In 2010, 5 kg of A-Dots (Resbots) were mixed in 255 bbl. of seawater and injected into an observation well in the Ghawar field. Pumping continued until the A-Dots had moved about 20 ft. into the reservoir, and the well was shut in. Three days later, the well was allowed to flow and samples were collected over a 2-day period. Laboratory analysis showed nearly 90% of them were recovered.
The current research step is the long-distance test. The A-Dots will enter a reservoir though a water-injection well to see if they are able to flow in large numbers to nearby production wells. If the A-Dots perform as expected, it would be a significant step toward the development of future generations of Resbots.
In conclusion, Nanotechnology has been providing endless potential solutions to the biggest challenges in the Oil and Gas industry. Nowadays, many major international companies are competing against time to best utilize nanotechnology concepts through different petroleum disciplines from Exploration, to Reservoir, Drilling, Completion, Production and Processing & Refinery so that they can confront the rapidly increasing domestic demand for oil all over the world.
The number of published nanomaterials research studies may be rising exponentially, while the number of products using them is small in comparison.
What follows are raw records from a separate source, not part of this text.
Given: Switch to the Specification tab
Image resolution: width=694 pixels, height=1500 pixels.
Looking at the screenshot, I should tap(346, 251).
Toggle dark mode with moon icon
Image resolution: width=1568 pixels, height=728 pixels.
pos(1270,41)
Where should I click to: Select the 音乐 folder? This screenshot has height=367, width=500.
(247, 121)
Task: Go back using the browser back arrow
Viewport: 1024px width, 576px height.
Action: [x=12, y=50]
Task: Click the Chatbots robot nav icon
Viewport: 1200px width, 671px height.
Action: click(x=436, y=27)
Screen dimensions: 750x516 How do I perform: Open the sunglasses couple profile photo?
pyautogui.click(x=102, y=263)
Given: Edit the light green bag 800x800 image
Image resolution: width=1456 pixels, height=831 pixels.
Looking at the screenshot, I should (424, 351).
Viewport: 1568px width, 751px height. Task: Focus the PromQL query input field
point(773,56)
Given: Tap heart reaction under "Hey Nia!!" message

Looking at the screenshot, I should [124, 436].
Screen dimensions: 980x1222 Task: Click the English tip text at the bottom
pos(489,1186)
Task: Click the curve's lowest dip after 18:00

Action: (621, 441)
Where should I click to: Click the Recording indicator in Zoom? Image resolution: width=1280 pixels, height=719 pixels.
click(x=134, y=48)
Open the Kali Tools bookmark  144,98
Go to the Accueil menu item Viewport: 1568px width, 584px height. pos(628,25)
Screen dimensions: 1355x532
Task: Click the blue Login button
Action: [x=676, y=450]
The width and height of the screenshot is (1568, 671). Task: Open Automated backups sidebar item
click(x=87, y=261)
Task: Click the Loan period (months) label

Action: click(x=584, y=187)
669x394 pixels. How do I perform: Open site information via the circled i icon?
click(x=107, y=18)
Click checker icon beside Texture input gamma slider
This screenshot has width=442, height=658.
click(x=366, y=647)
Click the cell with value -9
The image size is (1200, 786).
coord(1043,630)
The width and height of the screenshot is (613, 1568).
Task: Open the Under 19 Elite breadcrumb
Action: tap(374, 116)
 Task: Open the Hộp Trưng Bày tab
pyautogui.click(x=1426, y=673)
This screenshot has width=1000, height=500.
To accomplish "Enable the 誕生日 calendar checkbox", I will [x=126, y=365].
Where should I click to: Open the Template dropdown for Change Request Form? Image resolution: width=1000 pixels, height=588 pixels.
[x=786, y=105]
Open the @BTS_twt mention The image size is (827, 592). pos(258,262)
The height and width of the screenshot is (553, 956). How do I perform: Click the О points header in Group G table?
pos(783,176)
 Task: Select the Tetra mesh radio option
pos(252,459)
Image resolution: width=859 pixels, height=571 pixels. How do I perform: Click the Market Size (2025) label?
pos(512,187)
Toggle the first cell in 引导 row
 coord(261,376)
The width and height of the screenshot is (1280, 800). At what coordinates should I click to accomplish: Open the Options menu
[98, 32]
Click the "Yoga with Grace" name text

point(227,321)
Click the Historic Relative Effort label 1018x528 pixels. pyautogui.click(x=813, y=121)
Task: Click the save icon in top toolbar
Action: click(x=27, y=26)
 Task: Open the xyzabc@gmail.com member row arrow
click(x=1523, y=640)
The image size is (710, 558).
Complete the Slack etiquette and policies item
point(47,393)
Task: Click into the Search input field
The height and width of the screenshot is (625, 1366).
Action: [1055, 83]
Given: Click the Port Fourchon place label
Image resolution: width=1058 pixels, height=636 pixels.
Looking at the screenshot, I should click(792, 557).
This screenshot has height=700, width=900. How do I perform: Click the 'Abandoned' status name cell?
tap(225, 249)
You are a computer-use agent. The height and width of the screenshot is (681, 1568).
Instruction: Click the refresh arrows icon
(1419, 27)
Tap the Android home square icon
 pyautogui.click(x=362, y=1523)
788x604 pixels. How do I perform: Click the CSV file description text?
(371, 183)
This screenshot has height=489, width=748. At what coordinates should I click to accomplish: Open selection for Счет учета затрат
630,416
But, this should not make anyone into thinking that great potential does not exist.
While dropping energy prices—for both oil and natural gas—has investors and analysts checking to see what the break-even price is for oil production in each play, further development is necessary for practical and economic implementation of these emerging applications in the field, the“nano”world clearly brings to the E&P industry exciting new opportunities and challenges.